Forgiveness merupakan penerimaan apa adanya, dan pelepasan akhir alternatif. Kita berusaha
untuk memandang ke depan dengan wawasan dan kebijaksanaan yang telah diajarkan oleh
pengalaman tentang diri kita sendiri, tentang pelaku, dan kemauan untuk memulai cerita baru.

(3) Develop a Compassionate Story of the Other: Mengetahui, atau setidaknya mencoba untuk
melihat mengapa seseorang melakukan hal-hal yang menyakiti orang lain, dan mengakui sisi
kemanusiaan mereka, membuat kita lebih mudah untuk melepas pikiran kebencian dan dendam
yang kita miliki. Kita bisa dan harus mulai dengan small forgiveness, misalnya, saat di jalan
pengendara lain menyalip kita. Saat hal itu terjadi, kita bisa berkata pada diri sendiri, “Wow!
Orang itu sangat terburu-buru. Saya bertanya-tanya apa yang terjadi dalam hidupnya yang
membuat dia membahayakan dirinya dan orang lain.” Semakin banyak kisah welas asih yang
dapat kita buat untuk lebih memahami mengapa atau bagaimana orang tersebut berperilaku,
semakin mudah untuk diri kita bereaksi positif pada peristiwa yang terjadi.

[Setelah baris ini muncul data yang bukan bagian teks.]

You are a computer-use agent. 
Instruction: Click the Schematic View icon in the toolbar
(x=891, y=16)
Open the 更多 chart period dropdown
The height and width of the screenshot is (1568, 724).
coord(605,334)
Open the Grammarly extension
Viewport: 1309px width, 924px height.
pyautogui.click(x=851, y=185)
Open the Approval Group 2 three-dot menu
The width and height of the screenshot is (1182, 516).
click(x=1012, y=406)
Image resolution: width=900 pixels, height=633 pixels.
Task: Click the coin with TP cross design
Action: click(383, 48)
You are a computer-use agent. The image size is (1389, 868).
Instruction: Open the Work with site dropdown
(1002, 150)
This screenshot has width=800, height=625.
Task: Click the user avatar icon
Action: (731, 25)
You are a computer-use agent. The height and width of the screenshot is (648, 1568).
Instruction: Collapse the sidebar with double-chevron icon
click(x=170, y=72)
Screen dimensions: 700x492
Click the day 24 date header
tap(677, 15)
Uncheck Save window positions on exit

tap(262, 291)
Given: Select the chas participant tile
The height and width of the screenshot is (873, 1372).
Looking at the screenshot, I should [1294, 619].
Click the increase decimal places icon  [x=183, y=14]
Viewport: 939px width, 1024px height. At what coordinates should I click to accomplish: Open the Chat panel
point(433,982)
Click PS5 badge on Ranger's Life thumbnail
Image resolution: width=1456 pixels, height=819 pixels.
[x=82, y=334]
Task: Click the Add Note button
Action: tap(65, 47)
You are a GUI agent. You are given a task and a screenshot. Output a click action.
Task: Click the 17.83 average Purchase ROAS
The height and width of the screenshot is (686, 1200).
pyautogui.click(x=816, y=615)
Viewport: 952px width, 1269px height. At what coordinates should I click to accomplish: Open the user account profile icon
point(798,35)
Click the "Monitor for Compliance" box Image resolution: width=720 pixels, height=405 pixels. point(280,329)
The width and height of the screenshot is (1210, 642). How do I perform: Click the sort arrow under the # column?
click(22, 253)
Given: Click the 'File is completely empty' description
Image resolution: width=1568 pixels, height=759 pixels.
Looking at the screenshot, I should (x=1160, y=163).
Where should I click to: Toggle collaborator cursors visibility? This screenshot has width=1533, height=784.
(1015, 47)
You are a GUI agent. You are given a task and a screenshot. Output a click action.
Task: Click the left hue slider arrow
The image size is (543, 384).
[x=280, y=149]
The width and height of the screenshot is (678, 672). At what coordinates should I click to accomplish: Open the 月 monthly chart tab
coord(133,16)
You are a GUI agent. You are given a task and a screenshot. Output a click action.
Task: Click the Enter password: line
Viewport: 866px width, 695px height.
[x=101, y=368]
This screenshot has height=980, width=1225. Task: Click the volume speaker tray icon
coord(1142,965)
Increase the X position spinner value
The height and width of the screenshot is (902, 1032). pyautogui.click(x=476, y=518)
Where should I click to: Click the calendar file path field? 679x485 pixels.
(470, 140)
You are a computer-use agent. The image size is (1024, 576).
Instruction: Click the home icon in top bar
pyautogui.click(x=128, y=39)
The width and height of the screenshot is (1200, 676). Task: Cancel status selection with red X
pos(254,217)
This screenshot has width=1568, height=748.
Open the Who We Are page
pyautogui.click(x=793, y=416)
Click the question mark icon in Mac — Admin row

(4) Share Your Forgiveness Story As Appropriate; Membagikan atau menuliskan cerita
forgiveness adalah salah satu variasi dalam menciptakan kerangka positif dari peristiwa dan
keadaan yang merugikan yang kita rasakan. Tubuh kita dirancang untuk menghargai kita karena
mendengarkan dan berhubungan dengan cerita. Beberapa manfaat dari bercerita yaitu dari segi
biologis adanya sintesis oksitosin, bersifat internal, membuat peserta lebih bahagia, dan secara
eksternal, mempromosikan kerja sama dan perilaku prososial.

Tidak kalah penting adalah kita dapat memaafkan diri sendiri, forgiveness atau memberikan
pengampunan pada kesalahan dan kelemahan diri kita. Apabila kita dapat menerapkan semua ini
maka hidup kita menjadi lebih damai, yang terpancar dalam diri kita. Semoga.